Morgans F13-Graffiti-Aktion

Wir fragen ihn, ob er zu jenen gehört, die den Ehrgeiz entwickeln, ihr Logo zu einem der in der Stadt am weitesten verbreiteten Sprayer-Signaturen zu machen; ob er die Stadt morganisieren wolle. „Jein“, ist die erste Antwort. „Ich versuche, Morgan weltweit zu verbreiten“, sagt Morgan nach einer Nachdenkpause. „Aber mit Vorsicht“, fügt er hinzu.

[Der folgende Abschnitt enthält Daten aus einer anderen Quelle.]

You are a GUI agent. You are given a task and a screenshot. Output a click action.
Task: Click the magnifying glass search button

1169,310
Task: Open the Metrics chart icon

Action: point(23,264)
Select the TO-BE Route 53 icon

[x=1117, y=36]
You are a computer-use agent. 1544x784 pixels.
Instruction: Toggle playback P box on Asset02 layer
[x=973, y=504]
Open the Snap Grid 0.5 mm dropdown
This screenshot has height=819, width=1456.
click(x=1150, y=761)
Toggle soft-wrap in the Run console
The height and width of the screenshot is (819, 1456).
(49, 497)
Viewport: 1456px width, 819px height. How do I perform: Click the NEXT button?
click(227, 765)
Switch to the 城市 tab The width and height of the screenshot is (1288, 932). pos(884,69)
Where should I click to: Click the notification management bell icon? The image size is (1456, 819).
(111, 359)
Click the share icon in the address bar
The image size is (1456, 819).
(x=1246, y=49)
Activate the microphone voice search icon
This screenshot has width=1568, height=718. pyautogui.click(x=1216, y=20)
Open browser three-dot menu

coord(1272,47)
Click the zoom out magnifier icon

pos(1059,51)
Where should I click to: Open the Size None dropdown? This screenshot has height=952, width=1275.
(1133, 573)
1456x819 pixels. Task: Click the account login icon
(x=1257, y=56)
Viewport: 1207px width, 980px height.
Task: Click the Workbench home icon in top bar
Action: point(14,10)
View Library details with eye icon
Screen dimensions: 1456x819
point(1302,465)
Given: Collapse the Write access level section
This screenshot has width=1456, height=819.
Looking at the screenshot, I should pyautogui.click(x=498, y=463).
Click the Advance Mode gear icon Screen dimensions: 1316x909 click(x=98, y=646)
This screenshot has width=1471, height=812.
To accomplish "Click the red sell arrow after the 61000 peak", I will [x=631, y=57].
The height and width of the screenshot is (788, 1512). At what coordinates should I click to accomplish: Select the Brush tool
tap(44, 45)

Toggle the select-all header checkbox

Morgan ist keiner von denen, die kommen und gehen. Er hat Pläne, in einer der Weltmetropolen der Street Art, in Berlin, sich um eine Dimension weiterzuentwickeln. Und Morgan hat Würde und ein Konzept. Er ist Sprayer, „weil es Underground ist und weil es hier nicht ums Geld geht“. Wenn kein Aspekt von Underground mehr im Sprayen steckt, wenn der Kulturbetrieb das Sprayen inhaliert, wenn sich die Museen um die SprayerInnen reißen und wenn es auch beim Sprühen nur noch ums Geld geht, dann wäre der Punkt erreicht, an dem Morgan seine Identifikation mit der Graffiti-Kultur in Frage stellen müsste. Er jedenfalls werde sich „nirgends eingliedern“. – „Da könnt‘ ich ja gleich in die Politik gehen.“

Und Morgan ist kein Schönwettersprayer. In Berlin habe er einmal bei minus 20 gearbeitet: „Da haben die Dosen nicht funktioniert. Meine Finger waren violett. Es war die Nacht vom 31. Dezember 2005 zum 1. Jänner 2006.“

Morgan plant eine Graffito-Action im Rahmen des F13-Tages am 13. April. Unsere Neugier bezüglich Form und Inhalt will Morgan partout nicht befriedigen. „Lasst euch überraschen. Ich sage nur, dass es sicher sieben, acht Meter lang wird. Und wenn ihr mir eine Leiter zur Verfügung stellt, wird es in fünf Meter Höhe gemalt.“ Zum Ort gibt es weniger rätselhafte Angaben. Eine der Halls of Fame im Bereich Flex und Rossauerlände wird zum Wahrzeichen der F13-Bewegung werden, zumindest eine zeitlang, denn dass es übermalt wird, ist so sicher wie der Donner nach dem Blitz.